Hebatnya, Arkoun tidak mudah
terjebak kedalam iklim nihilistik yang banyak diperlihatkan dalam karya-karya
filosof post modern Prancis. Bahkan Arkoun mampu memberikan terobosan
baru bagi dunia Islam, namun juga bagi dunia Barat yang tengah mengalami krisis
modernitas, yang ditandai denagn munculnya sikap exklusif dan Eropa-Sentris
yang berbenturan dengan wacana Pencerahan. Akibat arogansi ini adalah pemaksaan
model barat yang khas dengan dan unik sebagai produk historisitas mereka
terhadap dunia lain yang berujung pada hegemoni barat.
Tentu saja kerja Arkoun itu merupakan sebuah eksperimentasi yang langka
dan orisinil bagi khazanah pemikiran Islam mutakhir, sehingga menjadikan sosok
arkoun sangat fenomenal. Penguasaannya terhadap sumber-sumber wacana zIslam klasik
terlihat sangat mempuni dalam buku ini. Uniknya, arkoun membaca khazanah
peradaban Islam klasik itu agak berbeda disbanding intelektual muslim lain.
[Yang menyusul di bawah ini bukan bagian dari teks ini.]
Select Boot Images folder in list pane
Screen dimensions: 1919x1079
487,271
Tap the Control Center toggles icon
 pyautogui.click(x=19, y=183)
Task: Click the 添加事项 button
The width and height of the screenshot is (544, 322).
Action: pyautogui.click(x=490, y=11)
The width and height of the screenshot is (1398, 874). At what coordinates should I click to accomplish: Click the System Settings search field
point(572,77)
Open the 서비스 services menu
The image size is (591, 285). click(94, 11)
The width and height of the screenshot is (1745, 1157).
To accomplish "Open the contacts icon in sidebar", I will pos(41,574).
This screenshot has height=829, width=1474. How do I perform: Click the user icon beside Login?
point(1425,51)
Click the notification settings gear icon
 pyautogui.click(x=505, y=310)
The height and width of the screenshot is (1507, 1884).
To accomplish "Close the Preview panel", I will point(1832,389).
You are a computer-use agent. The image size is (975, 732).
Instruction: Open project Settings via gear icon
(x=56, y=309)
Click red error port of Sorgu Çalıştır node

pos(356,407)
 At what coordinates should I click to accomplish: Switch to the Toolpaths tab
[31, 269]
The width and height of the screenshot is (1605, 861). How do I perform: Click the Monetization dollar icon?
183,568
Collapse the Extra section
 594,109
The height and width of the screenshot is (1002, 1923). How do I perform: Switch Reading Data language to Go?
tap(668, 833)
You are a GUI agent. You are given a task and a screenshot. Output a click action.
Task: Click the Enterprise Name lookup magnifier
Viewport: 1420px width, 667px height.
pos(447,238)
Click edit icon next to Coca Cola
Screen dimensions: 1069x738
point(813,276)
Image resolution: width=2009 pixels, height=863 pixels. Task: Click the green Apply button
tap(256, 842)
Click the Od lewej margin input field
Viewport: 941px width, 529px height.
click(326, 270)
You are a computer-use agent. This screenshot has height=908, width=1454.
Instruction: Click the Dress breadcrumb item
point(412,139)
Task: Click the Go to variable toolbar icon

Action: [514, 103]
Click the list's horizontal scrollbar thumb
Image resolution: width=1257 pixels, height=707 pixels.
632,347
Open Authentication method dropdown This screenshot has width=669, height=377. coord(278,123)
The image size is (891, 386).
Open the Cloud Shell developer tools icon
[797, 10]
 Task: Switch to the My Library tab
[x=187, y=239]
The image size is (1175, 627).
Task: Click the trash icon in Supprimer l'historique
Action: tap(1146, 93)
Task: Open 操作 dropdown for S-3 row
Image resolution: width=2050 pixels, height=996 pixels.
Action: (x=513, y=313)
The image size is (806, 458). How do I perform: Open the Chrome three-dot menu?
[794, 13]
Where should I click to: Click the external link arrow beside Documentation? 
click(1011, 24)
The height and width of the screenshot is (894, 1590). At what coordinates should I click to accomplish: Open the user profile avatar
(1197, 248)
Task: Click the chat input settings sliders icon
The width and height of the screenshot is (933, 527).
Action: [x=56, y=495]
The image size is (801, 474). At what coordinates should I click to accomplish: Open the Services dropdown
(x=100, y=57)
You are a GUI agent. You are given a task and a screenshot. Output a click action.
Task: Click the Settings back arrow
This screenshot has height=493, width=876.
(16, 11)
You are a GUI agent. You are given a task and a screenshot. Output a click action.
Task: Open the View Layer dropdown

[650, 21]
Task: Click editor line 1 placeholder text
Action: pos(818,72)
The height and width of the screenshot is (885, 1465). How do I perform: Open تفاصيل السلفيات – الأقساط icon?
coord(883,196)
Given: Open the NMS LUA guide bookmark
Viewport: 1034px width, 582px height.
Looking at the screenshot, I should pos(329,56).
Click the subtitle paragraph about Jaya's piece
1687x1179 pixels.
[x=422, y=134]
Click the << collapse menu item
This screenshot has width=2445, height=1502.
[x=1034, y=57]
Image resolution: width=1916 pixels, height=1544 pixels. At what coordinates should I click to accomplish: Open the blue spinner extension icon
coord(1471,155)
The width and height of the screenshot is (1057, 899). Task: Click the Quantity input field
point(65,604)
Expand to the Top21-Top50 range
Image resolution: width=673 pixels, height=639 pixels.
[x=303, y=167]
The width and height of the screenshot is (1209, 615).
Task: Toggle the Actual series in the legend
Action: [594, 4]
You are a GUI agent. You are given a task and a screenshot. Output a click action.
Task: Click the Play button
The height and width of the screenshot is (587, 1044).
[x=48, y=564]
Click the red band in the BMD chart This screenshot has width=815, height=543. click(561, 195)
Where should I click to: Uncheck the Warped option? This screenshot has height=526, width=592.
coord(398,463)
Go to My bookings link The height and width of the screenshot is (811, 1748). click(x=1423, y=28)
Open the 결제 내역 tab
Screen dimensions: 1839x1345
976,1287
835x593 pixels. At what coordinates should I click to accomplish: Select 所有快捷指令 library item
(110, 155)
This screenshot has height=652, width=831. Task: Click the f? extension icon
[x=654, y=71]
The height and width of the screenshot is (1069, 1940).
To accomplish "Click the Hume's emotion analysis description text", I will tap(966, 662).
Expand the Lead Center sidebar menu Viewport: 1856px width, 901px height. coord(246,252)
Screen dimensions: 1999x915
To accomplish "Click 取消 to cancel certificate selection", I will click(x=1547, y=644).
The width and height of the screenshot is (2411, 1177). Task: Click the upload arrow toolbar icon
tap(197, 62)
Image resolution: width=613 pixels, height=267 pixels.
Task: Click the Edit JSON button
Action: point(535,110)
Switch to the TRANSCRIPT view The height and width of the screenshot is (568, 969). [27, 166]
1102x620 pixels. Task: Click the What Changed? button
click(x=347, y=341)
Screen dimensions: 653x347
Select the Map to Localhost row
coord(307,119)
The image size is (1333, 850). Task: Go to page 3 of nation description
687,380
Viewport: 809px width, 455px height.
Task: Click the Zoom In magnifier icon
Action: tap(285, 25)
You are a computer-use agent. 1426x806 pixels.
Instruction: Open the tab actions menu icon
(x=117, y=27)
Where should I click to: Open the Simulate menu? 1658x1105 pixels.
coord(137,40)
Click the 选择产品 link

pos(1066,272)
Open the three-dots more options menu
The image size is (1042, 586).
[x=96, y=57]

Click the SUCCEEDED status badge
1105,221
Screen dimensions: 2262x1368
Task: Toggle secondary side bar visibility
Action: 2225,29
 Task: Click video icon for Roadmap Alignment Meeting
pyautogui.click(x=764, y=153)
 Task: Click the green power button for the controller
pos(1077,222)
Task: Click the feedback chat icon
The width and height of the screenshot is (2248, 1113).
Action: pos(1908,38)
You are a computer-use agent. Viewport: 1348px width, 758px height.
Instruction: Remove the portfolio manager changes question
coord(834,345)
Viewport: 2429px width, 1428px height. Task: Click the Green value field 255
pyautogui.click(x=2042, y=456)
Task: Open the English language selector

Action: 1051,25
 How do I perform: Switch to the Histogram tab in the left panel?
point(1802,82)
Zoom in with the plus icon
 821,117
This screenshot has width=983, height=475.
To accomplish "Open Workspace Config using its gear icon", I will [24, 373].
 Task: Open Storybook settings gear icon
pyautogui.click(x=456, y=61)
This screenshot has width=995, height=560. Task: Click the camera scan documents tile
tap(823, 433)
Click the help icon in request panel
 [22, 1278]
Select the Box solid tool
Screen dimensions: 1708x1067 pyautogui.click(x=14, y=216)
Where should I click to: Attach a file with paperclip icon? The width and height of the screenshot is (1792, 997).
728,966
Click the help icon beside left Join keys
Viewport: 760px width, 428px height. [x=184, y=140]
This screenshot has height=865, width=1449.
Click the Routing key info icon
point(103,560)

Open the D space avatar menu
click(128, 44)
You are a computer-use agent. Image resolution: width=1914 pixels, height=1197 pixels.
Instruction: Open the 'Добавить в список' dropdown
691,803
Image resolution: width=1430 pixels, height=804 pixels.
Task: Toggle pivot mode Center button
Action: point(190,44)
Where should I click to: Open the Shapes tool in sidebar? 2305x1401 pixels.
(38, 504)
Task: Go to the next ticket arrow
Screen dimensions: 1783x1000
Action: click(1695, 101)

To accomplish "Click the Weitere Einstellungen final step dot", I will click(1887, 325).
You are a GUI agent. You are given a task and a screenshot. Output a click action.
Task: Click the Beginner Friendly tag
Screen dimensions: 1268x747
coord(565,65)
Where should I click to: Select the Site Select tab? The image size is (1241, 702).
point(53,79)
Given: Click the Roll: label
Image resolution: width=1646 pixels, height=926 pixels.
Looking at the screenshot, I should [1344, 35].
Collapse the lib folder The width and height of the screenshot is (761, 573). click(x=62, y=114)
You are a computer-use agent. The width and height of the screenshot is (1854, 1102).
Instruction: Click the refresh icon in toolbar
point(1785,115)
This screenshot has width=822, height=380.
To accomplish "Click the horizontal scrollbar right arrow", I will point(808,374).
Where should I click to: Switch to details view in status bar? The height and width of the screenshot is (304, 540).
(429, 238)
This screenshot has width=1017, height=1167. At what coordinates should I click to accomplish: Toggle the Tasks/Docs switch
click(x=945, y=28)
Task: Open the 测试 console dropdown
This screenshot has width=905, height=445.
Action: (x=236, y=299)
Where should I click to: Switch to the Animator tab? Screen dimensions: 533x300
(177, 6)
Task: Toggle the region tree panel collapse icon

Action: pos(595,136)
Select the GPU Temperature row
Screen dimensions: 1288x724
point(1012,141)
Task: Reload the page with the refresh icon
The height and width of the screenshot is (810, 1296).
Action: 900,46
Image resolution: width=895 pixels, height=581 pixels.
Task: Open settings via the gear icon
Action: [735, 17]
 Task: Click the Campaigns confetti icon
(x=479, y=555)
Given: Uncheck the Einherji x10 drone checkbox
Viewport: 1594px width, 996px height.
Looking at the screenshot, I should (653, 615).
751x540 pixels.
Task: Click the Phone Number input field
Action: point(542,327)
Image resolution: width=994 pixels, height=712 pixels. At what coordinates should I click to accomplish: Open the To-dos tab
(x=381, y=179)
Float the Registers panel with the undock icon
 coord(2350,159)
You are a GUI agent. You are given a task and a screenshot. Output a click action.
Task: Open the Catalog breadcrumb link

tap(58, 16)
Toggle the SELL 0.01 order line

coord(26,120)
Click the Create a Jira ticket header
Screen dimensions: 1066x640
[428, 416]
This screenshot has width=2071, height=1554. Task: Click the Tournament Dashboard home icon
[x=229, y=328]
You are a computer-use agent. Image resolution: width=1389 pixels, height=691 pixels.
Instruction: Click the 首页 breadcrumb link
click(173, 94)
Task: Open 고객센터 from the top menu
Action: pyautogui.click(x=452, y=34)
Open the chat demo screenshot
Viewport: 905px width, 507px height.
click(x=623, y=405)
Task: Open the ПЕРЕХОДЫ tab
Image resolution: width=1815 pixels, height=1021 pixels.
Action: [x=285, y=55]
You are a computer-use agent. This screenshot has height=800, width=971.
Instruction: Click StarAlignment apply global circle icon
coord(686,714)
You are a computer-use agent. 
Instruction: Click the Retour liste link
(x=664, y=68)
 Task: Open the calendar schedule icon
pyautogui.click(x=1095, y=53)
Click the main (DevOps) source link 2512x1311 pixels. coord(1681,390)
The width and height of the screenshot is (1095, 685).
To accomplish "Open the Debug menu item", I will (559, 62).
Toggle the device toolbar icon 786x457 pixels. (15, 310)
Sebab ia memandang semua kitab suci sebagai wacana “sejarah” yang harus tunduk
kepada norma-norma kesejarahan manusia. Pradikma dasar ini jelas memiliki
implikasi yang sama sekali berbeda dengan mereka yang memandangnya sebagai “
Closed Corpus” dan untuk itu bersifat meta-sejarah.
Demonstrasi intelektual yang
diperlihatkan Arkoun dalam buku ini sebenarnya sangat khas jika disbanding
karya-karya Arkoun lainnya. Sebab didalam buku inilah kita bisa mencermati
bagaimana kritisisme terhadap sejarah pemikiran itu semestinya dilakukan.